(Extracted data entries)
::::
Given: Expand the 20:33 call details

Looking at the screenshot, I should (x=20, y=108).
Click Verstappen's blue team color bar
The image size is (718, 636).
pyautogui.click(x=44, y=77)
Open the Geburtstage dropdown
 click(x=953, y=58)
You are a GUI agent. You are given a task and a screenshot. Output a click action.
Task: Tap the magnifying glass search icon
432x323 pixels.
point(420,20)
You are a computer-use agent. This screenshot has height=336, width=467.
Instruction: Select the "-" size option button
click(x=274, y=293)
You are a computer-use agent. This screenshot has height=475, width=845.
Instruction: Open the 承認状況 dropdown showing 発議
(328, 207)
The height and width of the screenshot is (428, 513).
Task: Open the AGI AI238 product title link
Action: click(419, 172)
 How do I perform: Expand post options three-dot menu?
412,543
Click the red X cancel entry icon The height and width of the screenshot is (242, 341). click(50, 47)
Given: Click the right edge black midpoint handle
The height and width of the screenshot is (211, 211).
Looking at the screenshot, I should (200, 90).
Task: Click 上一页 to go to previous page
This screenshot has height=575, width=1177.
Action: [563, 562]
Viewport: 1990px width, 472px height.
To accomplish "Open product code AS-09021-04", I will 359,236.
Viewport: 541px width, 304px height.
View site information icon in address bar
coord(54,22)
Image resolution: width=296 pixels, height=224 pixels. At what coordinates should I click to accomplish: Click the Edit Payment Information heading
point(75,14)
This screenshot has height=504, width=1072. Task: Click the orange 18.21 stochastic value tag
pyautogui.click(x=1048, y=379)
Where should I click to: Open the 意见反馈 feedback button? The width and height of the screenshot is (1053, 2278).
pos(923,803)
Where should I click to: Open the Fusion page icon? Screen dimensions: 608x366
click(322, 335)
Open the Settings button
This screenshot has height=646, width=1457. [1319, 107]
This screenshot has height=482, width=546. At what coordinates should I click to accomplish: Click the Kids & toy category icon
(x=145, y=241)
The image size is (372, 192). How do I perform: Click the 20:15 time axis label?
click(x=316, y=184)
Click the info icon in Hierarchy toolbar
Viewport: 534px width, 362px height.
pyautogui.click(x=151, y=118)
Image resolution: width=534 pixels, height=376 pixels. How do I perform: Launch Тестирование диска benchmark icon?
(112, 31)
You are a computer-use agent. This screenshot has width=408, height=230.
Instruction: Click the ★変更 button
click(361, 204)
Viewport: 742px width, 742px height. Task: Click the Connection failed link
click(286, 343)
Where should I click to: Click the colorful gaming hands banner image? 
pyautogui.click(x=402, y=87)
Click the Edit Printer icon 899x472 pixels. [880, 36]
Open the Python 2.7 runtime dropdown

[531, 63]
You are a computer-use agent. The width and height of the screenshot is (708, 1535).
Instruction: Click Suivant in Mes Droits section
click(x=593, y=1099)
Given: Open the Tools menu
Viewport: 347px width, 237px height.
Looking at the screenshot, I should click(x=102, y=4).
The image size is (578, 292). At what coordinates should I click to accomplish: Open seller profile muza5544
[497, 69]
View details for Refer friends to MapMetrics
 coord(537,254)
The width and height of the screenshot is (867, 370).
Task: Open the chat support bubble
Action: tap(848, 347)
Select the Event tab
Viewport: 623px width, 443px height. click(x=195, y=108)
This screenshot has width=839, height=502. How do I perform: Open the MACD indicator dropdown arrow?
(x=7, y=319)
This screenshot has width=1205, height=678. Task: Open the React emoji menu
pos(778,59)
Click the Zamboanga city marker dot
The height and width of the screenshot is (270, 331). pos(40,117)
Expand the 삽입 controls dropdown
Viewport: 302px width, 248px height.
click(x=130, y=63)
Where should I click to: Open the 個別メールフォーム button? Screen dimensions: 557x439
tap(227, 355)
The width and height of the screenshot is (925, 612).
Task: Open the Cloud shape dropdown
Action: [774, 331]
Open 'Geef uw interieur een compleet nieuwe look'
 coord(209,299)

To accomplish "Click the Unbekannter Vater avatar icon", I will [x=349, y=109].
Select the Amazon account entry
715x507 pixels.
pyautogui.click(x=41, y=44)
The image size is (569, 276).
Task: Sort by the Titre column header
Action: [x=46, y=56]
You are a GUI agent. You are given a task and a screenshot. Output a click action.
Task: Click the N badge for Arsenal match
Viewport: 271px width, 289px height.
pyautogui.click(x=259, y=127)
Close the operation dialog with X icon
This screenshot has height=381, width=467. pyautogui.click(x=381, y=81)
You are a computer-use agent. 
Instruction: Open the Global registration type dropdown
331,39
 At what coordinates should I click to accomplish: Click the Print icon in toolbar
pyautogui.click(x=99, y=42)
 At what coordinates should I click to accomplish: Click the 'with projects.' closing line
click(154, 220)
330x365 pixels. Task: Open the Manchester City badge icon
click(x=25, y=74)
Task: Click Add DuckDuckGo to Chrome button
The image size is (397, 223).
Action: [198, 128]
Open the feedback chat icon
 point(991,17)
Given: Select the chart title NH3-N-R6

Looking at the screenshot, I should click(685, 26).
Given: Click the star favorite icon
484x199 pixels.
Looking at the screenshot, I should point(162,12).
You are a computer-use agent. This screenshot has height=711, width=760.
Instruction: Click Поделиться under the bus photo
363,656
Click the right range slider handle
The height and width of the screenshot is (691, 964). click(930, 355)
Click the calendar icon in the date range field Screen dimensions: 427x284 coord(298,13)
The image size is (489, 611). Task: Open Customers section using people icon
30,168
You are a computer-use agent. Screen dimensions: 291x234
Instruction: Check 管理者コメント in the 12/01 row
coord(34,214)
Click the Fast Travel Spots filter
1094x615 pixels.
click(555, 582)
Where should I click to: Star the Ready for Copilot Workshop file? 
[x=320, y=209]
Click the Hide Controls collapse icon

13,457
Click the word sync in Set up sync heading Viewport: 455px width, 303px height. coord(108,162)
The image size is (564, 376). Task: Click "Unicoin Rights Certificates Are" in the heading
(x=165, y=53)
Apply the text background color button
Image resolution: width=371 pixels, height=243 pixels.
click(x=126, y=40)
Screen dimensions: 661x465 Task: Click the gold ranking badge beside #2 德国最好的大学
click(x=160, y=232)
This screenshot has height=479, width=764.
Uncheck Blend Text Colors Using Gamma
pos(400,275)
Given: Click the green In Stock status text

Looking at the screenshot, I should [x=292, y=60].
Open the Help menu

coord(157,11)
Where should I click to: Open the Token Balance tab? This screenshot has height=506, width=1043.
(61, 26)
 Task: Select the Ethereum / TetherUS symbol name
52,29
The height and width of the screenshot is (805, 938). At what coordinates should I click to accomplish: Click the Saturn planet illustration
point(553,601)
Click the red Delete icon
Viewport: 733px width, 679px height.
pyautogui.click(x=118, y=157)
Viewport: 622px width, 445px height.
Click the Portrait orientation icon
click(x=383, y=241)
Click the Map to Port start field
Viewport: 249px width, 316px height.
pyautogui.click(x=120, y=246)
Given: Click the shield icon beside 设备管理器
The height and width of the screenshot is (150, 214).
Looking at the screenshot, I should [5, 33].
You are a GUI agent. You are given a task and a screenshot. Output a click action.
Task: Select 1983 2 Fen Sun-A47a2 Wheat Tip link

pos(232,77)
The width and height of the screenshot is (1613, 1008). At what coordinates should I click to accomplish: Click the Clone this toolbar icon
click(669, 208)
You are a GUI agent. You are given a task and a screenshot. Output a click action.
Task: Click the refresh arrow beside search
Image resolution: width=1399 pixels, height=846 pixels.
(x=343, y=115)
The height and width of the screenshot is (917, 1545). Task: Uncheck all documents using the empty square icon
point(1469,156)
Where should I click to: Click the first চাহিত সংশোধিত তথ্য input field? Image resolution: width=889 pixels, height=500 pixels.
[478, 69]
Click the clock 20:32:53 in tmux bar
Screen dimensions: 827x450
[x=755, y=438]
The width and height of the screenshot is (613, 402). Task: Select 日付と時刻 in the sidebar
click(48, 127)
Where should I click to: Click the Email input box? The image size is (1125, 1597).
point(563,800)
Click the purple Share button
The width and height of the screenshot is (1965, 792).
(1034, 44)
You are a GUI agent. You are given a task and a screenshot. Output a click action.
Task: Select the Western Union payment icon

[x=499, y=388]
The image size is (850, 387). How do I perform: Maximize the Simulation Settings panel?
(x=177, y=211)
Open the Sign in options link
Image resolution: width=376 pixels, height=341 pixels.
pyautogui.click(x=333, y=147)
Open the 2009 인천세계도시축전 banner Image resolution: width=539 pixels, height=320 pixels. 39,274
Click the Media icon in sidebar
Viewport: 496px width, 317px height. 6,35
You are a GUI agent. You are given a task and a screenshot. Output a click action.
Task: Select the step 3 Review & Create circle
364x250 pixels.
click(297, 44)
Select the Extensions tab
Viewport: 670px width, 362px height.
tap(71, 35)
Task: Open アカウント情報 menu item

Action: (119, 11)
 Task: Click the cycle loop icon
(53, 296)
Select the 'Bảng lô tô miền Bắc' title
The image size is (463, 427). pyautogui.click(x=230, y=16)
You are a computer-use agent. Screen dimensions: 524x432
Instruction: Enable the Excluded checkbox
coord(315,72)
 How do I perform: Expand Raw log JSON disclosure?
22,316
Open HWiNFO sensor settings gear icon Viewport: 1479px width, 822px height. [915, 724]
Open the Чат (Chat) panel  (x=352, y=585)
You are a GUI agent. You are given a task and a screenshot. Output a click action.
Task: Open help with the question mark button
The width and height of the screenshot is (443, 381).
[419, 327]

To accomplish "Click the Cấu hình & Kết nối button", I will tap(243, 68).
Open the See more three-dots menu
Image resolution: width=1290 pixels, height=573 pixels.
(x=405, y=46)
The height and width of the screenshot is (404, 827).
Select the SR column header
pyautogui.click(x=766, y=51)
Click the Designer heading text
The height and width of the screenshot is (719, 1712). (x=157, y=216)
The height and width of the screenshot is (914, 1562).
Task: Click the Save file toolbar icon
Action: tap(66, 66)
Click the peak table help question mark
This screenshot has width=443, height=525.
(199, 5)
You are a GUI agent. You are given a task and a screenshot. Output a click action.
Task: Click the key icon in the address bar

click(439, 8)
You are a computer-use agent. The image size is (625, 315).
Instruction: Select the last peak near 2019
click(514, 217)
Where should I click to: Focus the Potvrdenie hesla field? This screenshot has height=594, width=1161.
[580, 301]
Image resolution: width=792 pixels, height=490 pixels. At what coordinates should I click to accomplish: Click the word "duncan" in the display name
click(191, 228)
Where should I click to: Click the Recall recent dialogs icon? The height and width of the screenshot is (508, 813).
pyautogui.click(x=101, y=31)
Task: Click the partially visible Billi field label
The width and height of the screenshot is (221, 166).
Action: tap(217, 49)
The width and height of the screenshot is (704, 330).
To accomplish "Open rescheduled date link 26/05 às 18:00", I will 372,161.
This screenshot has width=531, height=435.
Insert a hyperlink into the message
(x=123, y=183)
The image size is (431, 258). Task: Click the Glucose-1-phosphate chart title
::::
▶ Instructions to follow
Match on "question" and copy out every line of the entries that contains it.

▶ Written answer
Task: Open help with the question mark button
Click the peak table help question mark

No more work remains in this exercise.